Perusing profiles on OkC, my awareness of how I dish out respect has been heightened.

 

Maybe this will sound shallow, but I lose absolutely all interest in a guy if:

 

-his career does not appear to be at least on its way to being better than mine

-he isn't athletic

 

I don't really see this as changing anytime soon, but I am wondering: is this shallow??

 

Possibly.

 

re; career. What criteria do you use to see if his job is 'better'? How much it pays? Status?

 

I preferred to find people who 'have a job/career that they love'.

 

I dated a trader who made bucket loads of cash and was miserable.

Posted

Hi Spookie,

 

Well, I understand your original post and yeah I think it's fine to want a man whose job you like and who is physically fit. I don't see anything wrong with that.
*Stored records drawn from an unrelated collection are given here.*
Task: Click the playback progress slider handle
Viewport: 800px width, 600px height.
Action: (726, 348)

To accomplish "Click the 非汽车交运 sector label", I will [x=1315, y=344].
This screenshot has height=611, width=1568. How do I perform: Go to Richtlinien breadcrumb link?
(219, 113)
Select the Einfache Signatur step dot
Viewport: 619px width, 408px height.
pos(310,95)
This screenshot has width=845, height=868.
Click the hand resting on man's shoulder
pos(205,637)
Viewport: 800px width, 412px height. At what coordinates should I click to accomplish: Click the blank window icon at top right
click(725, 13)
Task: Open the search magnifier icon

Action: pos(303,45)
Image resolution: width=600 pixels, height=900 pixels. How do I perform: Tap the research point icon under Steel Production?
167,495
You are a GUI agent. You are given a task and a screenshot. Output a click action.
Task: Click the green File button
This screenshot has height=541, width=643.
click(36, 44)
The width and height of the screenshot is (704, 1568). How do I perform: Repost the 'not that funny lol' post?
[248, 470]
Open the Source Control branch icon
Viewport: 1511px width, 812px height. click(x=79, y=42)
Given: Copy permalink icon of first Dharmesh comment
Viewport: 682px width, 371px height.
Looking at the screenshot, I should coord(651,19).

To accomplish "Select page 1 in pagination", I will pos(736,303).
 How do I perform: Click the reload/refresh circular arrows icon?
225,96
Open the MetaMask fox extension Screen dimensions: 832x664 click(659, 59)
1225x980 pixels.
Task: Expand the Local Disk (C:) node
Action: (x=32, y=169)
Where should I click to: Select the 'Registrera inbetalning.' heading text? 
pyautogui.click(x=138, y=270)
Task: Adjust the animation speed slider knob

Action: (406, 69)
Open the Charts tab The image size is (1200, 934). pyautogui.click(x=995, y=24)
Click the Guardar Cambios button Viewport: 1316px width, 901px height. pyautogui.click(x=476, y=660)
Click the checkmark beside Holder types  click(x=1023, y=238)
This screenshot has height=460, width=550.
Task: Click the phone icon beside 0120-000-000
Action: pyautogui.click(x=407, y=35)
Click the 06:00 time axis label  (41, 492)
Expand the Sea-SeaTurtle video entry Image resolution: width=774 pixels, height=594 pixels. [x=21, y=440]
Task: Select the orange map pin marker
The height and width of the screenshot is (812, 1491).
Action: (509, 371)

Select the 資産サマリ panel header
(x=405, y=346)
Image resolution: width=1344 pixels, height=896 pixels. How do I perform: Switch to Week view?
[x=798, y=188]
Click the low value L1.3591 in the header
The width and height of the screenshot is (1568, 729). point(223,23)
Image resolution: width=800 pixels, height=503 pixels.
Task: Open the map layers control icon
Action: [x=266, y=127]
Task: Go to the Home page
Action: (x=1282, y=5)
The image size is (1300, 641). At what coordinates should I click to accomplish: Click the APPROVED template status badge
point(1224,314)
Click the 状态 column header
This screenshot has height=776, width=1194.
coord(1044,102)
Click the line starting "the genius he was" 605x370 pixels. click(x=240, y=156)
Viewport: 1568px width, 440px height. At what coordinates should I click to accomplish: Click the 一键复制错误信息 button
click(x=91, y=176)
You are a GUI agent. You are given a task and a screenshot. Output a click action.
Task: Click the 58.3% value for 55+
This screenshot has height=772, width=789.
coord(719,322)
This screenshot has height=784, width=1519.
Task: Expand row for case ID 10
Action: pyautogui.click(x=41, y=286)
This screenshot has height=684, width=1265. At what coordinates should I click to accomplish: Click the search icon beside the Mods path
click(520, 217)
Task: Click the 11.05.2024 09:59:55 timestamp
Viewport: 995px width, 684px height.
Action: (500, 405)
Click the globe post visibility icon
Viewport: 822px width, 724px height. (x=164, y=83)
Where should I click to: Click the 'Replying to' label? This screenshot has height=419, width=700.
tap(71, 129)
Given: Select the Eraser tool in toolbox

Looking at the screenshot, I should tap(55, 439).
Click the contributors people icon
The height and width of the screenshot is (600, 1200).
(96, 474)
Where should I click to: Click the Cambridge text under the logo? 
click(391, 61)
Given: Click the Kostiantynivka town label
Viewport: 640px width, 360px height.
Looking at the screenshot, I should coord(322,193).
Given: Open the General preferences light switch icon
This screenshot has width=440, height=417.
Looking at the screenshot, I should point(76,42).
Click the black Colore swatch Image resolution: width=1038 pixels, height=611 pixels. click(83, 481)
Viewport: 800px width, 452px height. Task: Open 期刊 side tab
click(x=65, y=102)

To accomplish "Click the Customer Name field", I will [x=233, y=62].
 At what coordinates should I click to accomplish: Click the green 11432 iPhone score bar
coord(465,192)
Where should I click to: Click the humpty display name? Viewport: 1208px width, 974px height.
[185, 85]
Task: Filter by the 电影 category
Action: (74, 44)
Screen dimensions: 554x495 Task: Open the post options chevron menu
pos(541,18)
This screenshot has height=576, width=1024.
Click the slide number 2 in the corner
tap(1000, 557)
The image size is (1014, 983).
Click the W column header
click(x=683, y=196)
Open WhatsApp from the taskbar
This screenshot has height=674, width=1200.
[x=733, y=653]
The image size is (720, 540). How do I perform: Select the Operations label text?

I think there are many men who have preferences (athough are defiitely more flexible) about their mate's job, as well as and especially physical fitness.

 

 

I think work SHOULD be one's life.

 

I totally disagree with you here. Work is a very important component to life, but there are other extremely important components to life as well, like love, family, friendship, fun, enjoying nature, and so on.

 

There's a saying that goes:

 

"All work and no play makes Jack a dull boy and Jill a rich widow. " by Evan Esar

 

So, while I agree that work is important, it should in no way be one's life, but rather an important part (out of many) of one's life.